Metadata-Version: 2.1
Name: makura
Version: 1.1.0
Summary: Makura: NCBI Genome downloader
Home-page: https://github.com/hunglin59638/makura
Author: Hung-Lin, Chen
Author-email: hunglin59638@gmail.com
Maintainer: Hung-Lin, Chen
Maintainer-email: hunglin59638@gmail.com
License: UNKNOWN
Platform: UNKNOWN
Requires-Python: >=3.8,<4
License-File: LICENSE

# Makura: NCBI Genome downloader 

## Requirements

- rsync (linux command, required for downloading NCBI genomes)
- python 3.8 (or greater)

## Installation

### Rsync
```
conda install -c conda-forge rsync
# or 
sudo apt install rsync
```

### Python packages

https://pypi.org/project/makura/

install from Pypi

```
pip install makura
```

install locally
```
python setup.py install
```

install from docker
```
docker pull hunglin59638/makura
```

## Usage

Update the assembly summary and taxonomy information while first using.
```
makura update --assembly-source refseq
```
It's ok that you don't run the command, makura will automatically update if the assembly summary is not found.

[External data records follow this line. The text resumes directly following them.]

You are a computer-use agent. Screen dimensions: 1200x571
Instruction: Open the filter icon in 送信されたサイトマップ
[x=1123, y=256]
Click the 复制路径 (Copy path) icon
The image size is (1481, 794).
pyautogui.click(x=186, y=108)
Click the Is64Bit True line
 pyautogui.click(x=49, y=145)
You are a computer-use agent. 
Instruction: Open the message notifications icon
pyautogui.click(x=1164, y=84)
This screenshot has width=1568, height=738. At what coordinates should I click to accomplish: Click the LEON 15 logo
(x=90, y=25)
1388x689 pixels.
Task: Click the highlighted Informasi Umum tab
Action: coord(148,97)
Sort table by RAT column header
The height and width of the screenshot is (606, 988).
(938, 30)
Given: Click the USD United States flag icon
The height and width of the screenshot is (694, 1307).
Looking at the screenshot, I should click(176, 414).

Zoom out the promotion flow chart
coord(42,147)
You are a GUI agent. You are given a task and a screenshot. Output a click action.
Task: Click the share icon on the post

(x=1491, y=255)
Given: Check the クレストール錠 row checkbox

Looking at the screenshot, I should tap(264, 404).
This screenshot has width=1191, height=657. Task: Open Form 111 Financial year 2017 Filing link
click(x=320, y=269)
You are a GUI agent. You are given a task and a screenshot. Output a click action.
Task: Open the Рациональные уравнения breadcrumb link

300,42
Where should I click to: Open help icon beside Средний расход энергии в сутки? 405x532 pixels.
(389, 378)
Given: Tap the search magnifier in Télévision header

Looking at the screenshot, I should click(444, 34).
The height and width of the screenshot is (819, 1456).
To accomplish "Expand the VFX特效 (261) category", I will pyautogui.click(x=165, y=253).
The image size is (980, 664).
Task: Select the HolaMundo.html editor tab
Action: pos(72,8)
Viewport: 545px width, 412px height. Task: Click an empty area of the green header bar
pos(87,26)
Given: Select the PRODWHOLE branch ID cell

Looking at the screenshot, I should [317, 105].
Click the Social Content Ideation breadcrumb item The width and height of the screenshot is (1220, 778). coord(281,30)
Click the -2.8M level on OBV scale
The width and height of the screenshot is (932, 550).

Download bacteria and fungi genomes with complete assembly level in RefSeq database.  

```
makura download --group bacteria,fungi --assembly-level complete --assembly-source refseq --out_dir /path/to/dir
```


Print the records of genomes with JSON format
```
makura summary --accession GCF_016700215.2
```

Download genomes with selected taxids
```
makura download --taxid 2209
```

If you have many items to input, input a file contains lines is supported.
Example:
taxid_list.txt
```
61645
69218
550
```

```
makura download --taxid-list taxid_list.txt --out_dir /path/to/dir
```

Tips:

Running with multiple downloads in parallel is supported (Default: 4).  
We set the maximum is 8 to avoid NCBI blocks the downloads.  
```
makura download --group bacteria,fungi --parallel 4
```

While downloading the genomes, makura can check the MD5 checksum of them.
The MD5 values was stored to a file named `md5checksums.txt` in output directory.

## Developing function
Using the RESTful API to get assembly summary
1. run the API server
```
docker run --rm -p 5000:5000 hunglin59638/makura:1.1.0 makura api --port 5000
```
2. get the summary of assembly accessions
```
curl http://localhost:5000/summary?accessions=GCA_002287175.1,GCA_000762265.1
```
## Features in the future
- Creating minimap2 and bwa index using downloaded genomes.
- Downloading genomes by organism name, biosample, bioproject, etc.